Cost-utility of denosumab for the treatment of postmenopausal osteoporosis in Spain

, , &
Pages 105-117 | Published online: 09 Feb 2015
 

Abstract

Background

The objective of this study was to estimate the cost-effectiveness of denosumab for fracture prevention compared with no treatment, generic bisphosphonates, and strontium ranelate in a cohort of osteoporotic postmenopausal women in Spain.

Methods

A Markov model represented the possible health state transitions of Spanish postmenopausal women from initiation of fracture prevention treatment until age 100 years or death. The perspective was that of the Spanish National Health System. Fracture efficacy data for denosumab were taken from a randomized controlled trial.
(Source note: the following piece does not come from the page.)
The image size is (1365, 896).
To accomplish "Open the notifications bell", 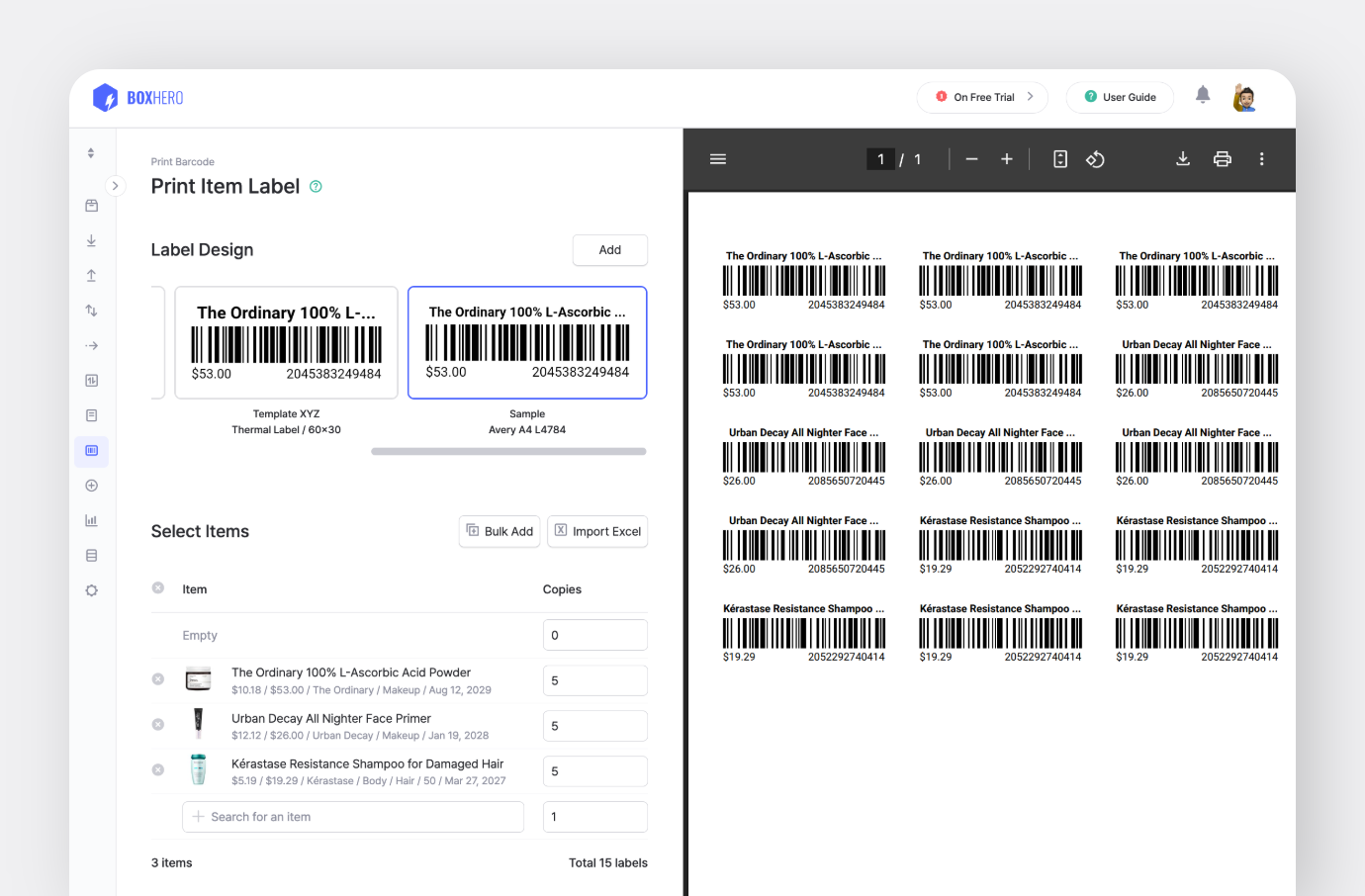I will 1203,95.
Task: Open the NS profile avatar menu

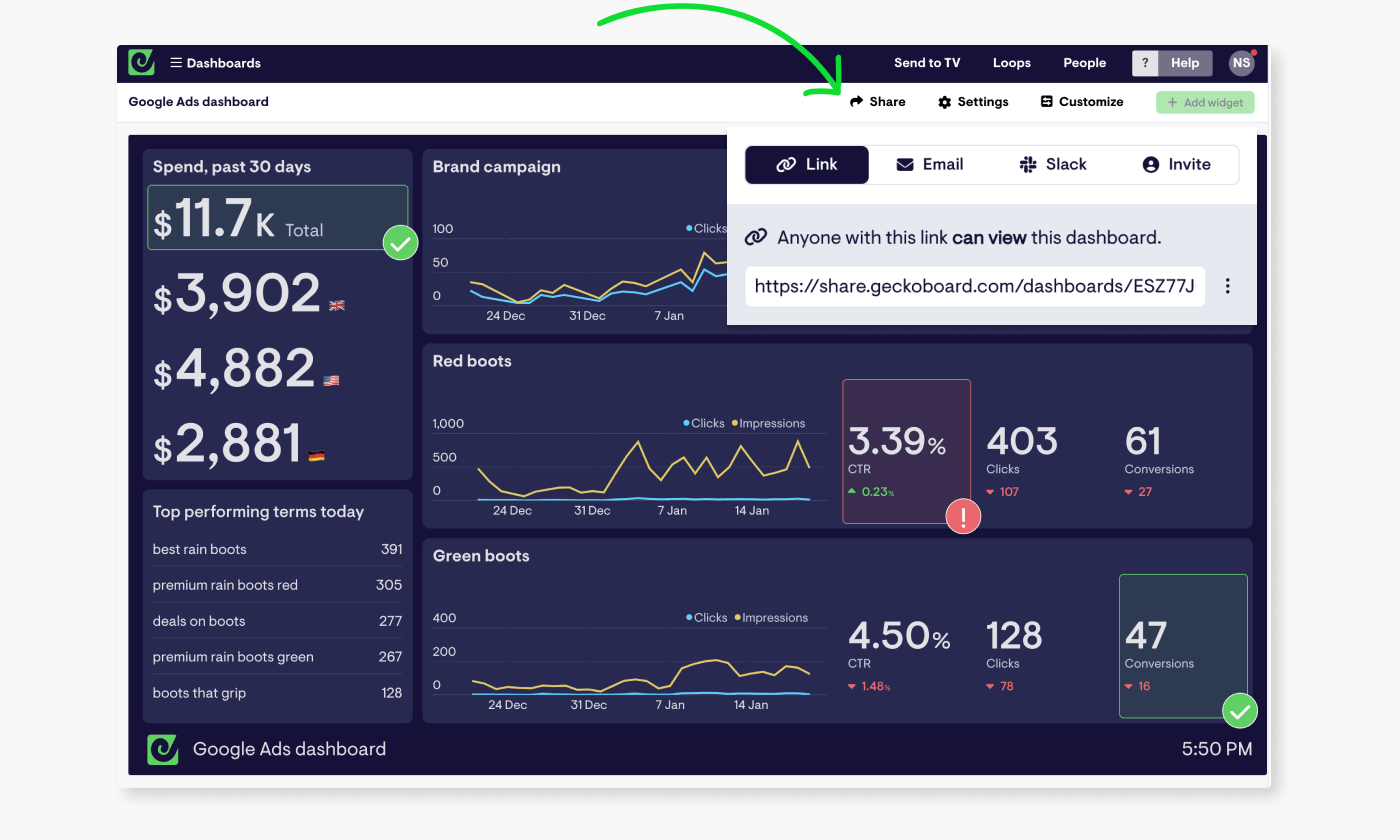Action: [x=1241, y=62]
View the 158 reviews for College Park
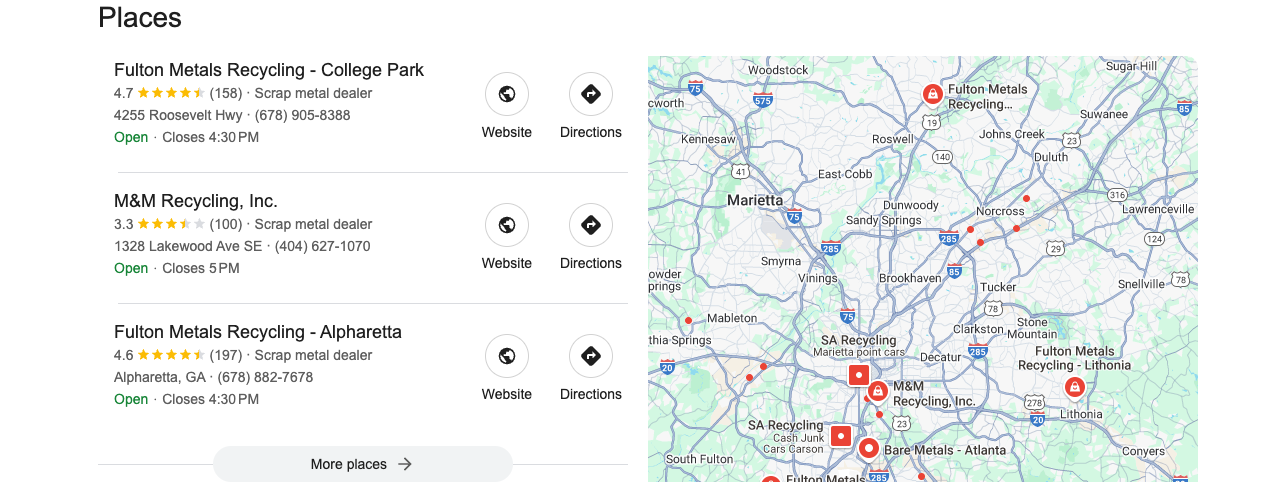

Fracture efficacy data for alendronate, ibandronate, risedronate, and strontium ranelate were taken from an independent meta-analysis. Data on the incidence of fractures in Spain were either taken from the published literature or derived from Swedish data after applying a correction factor based on the reported incidence from each country. Resource use in each health state was obtained from the literature, or where no data had been published, conservative assumptions were made. Utility values for the various fracture health states were taken from published sources. The primary endpoints of the model were life-years gained, quality-adjusted life-years (QALYs), and incremental cost-effectiveness ratios for denosumab against the comparators.

Results

Denosumab reduced the risk of fractures compared with either no treatment or the other active interventions, and produced the greatest gains in life-years and QALYs. With an annual acquisition cost of €417.34 for denosumab, the incremental cost-effectiveness ratios for denosumab versus no treatment, alendronate, risedronate, and ibandronate were estimated at €6,823, €16,294, €4,895, and €2,205 per QALY gained, respectively. Denosumab dominated strontium ranelate. Sensitivity analyses confirmed the robustness of these findings.

Conclusion

Our analyses show that denosumab is a cost-effective intervention for fracture prevention in osteoporotic postmenopausal women in Spain compared with alendronate and risedronate, and is a dominant treatment option compared with strontium ranelate.

Acknowledgments

The authors sincerely appreciate the work done by i3 Innovus on developing the original model.

Disclosure

The preliminary results of this study were presented at the International Society of Pharmacoeconomics and Outcomes Research 14th Annual European Congress, November 5–8, 2011, Madrid, Spain. This work was funded by Amgen SA Barcelona, Spain, and GSK. JD and LK received funding for their involvement in this study. FSV and ML are employees of and have stock ownership in Amgen Inc. Writing assistance was provided by Keith Evans of InScience Communications, Springer Healthcare, and Oxford PharmaGenesis™, which was funded by Amgen SA and GSK. The authors report no other conflicts of interest in this work.